METHODS: CCNB1 and CCNB2 protein levels were evaluated in 14 psoriasis patients and five healthy controls by enzyme-linked immunosorbent assays, and their mRNA levels were evaluated using data from four publicly available datasets (GSE53552, GSE41664, GSE14905, and GSE13355). Comparison of high- and low-expressing groups were performed to reveal CCNB1- and CCNB2-related differentially expressed genes, which were then assessed based on gene ontology and Kyoto Encyclopedia of Genes and Genomes pathway analyses. Correlation analyses between CCNB1 and CCNB2 levels and immune infiltration, as well as typical targets of psoriasis, were also performed.

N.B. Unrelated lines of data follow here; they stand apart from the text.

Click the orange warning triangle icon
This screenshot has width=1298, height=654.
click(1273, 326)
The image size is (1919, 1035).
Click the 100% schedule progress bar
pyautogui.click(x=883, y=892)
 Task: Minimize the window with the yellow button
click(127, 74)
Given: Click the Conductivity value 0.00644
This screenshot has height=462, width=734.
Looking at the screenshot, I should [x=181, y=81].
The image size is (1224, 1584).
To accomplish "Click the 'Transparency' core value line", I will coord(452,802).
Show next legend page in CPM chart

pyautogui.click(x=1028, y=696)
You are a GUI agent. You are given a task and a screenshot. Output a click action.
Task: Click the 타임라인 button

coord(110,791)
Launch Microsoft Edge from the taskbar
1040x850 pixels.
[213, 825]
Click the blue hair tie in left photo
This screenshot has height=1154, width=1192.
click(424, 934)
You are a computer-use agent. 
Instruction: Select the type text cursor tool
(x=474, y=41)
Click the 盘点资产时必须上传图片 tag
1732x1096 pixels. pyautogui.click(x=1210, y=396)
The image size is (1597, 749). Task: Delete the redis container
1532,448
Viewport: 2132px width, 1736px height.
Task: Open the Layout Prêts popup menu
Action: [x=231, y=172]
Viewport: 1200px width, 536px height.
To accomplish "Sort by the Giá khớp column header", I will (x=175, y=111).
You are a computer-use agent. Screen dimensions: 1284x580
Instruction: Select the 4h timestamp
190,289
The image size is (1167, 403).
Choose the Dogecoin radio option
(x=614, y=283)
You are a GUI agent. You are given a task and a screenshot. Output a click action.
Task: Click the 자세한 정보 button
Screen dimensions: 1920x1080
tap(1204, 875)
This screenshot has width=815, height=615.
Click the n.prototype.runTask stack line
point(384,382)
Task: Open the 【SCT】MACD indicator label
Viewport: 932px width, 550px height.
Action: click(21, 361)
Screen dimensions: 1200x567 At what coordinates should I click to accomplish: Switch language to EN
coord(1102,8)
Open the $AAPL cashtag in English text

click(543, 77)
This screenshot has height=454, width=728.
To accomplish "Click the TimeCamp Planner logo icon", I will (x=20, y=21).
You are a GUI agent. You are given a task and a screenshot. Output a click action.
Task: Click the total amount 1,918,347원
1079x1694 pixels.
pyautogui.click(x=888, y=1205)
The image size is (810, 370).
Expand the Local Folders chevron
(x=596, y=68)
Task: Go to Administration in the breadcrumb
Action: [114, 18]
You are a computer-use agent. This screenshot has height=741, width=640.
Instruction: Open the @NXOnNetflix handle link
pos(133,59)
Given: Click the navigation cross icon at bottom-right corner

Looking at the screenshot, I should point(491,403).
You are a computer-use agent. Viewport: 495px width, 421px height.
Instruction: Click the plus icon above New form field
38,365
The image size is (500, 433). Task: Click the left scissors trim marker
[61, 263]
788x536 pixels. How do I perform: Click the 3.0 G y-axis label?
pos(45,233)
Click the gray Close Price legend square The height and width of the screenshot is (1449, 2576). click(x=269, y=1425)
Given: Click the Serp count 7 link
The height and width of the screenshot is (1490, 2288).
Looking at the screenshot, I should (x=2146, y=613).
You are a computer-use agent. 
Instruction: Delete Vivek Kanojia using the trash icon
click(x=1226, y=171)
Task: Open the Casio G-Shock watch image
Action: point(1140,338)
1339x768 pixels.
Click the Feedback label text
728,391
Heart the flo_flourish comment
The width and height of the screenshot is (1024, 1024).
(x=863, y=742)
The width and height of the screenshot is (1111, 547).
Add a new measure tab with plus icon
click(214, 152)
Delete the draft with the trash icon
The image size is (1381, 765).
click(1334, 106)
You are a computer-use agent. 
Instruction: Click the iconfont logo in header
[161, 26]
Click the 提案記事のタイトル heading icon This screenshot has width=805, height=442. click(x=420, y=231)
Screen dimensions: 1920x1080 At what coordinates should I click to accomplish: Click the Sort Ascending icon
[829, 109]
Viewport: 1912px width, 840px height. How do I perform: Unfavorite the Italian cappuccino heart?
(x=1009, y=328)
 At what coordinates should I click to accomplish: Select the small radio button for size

RESULTS: Overall, 12 CCNB1 and CCNB2 common immune-related targets potentially involved in psoriasis were identified. These could regulate the cell cycle of through multiple pathways. In addition, CCNB1 and CCNB2 were found to potentially support the release of key molecular targets of psoriasis through the regulation of mast cell activation and macrophage polarization.
CONCLUSIONS: These findings suggest that CCNB1 and CCNB2 may represent valuable molecular biomarkers of psoriasis, contributing to its onset and progression.
摘要:
目的:细胞周期相关蛋白cyclinB1(CCNB1)和cyclinB2(CCNB2)可能参与银屑病的潜在机制。本研究旨在利用生物信息学方法探索这种可能性。
方法:通过酶联免疫吸附试验评估了14例银屑病患者和5例健康对照者的CCNB1和CCNB2蛋白水平,使用来自四个公开数据集(GSE53552,GSE41664,GSE14905和GSE13355)的数据评估了它们的mRNA水平.比较高和低表达组,以揭示CCNB1-和CCNB2相关的差异表达基因,然后根据基因本体论和京都基因百科全书和基因组途径分析进行评估。CCNB1和CCNB2水平与免疫浸润的相关性分析,以及牛皮癣的典型目标,也表演了。
结果:总体而言,确定了12种可能与银屑病有关的CCNB1和CCNB2常见免疫相关靶标。这些可以通过多种途径调节细胞周期。此外,发现CCNB1和CCNB2可能通过调节肥大细胞活化和巨噬细胞极化来支持银屑病关键分子靶标的释放。
结论:这些研究结果表明,CCNB1和CCNB2可能代表银屑病的有价值的分子生物标志物,有助于其发作和进展。
方法:通过酶联免疫吸附试验评估了14例银屑病患者和5例健康对照者的CCNB1和CCNB2蛋白水平,使用来自四个公开数据集(GSE53552,GSE41664,GSE14905和GSE13355)的数据评估了它们的mRNA水平.比较高和低表达组,以揭示CCNB1-和CCNB2相关的差异表达基因,然后根据基因本体论和京都基因百科全书和基因组途径分析进行评估。CCNB1和CCNB2水平与免疫浸润的相关性分析,以及牛皮癣的典型目标,也表演了。
结果:总体而言,确定了12种可能与银屑病有关的CCNB1和CCNB2常见免疫相关靶标。这些可以通过多种途径调节细胞周期。此外,发现CCNB1和CCNB2可能通过调节肥大细胞活化和巨噬细胞极化来支持银屑病关键分子靶标的释放。
结论:这些研究结果表明,CCNB1和CCNB2可能代表银屑病的有价值的分子生物标志物,有助于其发作和进展。